Global Distribution of World Reference Base Soils in Relation to Key Soil Forming Factors.

Jonathan M. Gray, NSW Department of Natural Resources, 10 Valentine Ave, Parramatta NSW 2150, Australia, Geoff S. Humphreys, Department of Physical Geography, Macquarie University, Sydney, NSW 2109, Australia, and Jozef Deckers, Catholic University of Leuven, Vital Decosterstraat 102, 3000 Leuven, Belgium.
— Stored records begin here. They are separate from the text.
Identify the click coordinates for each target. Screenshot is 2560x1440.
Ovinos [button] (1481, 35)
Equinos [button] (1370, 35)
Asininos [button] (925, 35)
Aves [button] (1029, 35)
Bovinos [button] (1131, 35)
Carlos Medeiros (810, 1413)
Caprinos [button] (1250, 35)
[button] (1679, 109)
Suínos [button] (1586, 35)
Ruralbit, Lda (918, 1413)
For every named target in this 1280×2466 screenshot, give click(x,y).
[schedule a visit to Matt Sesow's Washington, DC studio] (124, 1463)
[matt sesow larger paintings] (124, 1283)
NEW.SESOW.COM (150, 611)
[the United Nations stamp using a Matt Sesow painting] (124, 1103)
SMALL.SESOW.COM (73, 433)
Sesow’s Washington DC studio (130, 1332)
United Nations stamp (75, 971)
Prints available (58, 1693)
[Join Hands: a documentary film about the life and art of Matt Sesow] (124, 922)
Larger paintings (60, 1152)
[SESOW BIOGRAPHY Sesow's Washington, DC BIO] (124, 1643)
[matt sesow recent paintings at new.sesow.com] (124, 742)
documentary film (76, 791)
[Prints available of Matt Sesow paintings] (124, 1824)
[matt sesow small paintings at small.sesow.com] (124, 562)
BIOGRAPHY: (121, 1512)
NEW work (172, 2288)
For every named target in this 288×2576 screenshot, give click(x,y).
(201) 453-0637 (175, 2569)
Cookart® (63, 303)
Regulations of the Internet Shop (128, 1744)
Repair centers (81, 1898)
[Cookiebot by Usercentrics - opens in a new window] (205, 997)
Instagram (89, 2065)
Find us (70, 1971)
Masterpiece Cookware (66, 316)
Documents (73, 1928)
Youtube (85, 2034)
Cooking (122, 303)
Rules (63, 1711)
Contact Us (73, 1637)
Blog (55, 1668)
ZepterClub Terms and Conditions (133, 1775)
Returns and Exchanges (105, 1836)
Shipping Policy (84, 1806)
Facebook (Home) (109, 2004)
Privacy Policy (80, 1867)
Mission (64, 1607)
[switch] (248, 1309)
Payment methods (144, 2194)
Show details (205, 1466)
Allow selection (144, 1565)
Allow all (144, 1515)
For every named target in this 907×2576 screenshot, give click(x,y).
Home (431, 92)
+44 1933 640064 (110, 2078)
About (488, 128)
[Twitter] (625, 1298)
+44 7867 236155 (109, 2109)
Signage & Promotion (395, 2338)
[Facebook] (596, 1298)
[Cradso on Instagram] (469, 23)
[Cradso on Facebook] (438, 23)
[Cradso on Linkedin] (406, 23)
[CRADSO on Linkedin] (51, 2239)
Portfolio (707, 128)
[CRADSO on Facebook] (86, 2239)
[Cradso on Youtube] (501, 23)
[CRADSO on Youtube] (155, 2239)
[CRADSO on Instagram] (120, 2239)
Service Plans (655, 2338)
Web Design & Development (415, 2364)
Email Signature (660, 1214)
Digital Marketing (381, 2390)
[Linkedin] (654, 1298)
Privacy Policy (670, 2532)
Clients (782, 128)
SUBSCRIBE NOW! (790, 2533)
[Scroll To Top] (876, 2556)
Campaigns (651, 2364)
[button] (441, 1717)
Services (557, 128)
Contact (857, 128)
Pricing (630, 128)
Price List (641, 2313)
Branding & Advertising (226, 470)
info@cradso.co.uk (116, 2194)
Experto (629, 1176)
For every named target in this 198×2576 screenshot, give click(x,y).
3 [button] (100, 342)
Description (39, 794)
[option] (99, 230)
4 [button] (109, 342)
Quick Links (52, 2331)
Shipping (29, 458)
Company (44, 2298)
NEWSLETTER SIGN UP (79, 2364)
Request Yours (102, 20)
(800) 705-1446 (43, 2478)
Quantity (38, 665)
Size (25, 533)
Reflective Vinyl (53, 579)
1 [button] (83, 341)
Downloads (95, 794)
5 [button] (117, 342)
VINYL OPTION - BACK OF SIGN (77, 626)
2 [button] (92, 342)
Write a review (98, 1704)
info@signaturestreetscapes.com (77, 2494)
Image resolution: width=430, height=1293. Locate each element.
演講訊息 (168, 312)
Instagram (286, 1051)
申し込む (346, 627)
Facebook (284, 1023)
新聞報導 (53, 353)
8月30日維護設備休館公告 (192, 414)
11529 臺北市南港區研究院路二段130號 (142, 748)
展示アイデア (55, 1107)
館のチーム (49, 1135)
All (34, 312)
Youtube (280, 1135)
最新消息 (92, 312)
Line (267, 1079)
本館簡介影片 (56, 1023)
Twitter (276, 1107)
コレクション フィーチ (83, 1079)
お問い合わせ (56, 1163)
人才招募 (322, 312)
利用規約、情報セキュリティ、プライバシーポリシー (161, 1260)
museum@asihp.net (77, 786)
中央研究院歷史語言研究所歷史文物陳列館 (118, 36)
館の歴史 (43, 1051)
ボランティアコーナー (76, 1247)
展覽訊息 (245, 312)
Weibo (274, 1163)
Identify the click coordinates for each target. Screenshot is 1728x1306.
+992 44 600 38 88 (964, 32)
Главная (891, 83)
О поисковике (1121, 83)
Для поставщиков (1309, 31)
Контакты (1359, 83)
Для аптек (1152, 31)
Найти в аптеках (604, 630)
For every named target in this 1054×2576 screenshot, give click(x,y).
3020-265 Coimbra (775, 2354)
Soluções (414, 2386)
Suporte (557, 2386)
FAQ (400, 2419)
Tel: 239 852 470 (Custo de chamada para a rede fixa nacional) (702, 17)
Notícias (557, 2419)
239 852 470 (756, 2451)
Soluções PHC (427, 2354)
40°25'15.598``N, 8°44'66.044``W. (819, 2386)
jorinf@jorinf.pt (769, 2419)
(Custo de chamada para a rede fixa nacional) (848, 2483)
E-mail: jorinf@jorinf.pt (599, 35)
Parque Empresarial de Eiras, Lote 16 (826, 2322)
The relationships between World Reference Base (WRB) soil distribution and the key soil forming factors of parent material, climate and topography are examined at the global level using the ISRIC WISE Global soil dataset. The WISE Global soil dataset, established by ISRIC, contains 4382 geo-referenced soil profiles from 123 countries. The dataset was queried to derive the FAO 1988 soil types and qualifiers in each of 70 different environmental regimes, being combinations of different parent material, climate and topography. The outputs were then re-expressed into WRB equivalents. Only 1670 profiles matched the query requirements, meaning several environmental regimes were represented only poorly or not at all. The results were presented in a matrix of pie charts showing the relative proportions of WRB soil types and qualifiers in each environmental regime. Finally, the results were synthesized into two diagrams, presenting overall patterns of WRB soil distribution in relation to the key variables (see draft Figures 1 and 2). The examination of the dataset has revealed clear trends in the global distribution of WRB soil types. The results provide a basis for the prediction and modelling of WRB soil types expected under different environmental regimes around the globe. For example, it is demonstrated that sites with arid/humid climates - near level terrain mafic/intermediate parent materials are dominated by Vertisols and Luvisols, and that most wet sites are dominated by Acrisols and Ferralsols. Further statistical examination of various specific soil properties (pH, CEC, clay content, etc) under different environmental conditions using this and other major soil datasets has also been undertaken by the authors and presented in a companion paper at this Conference.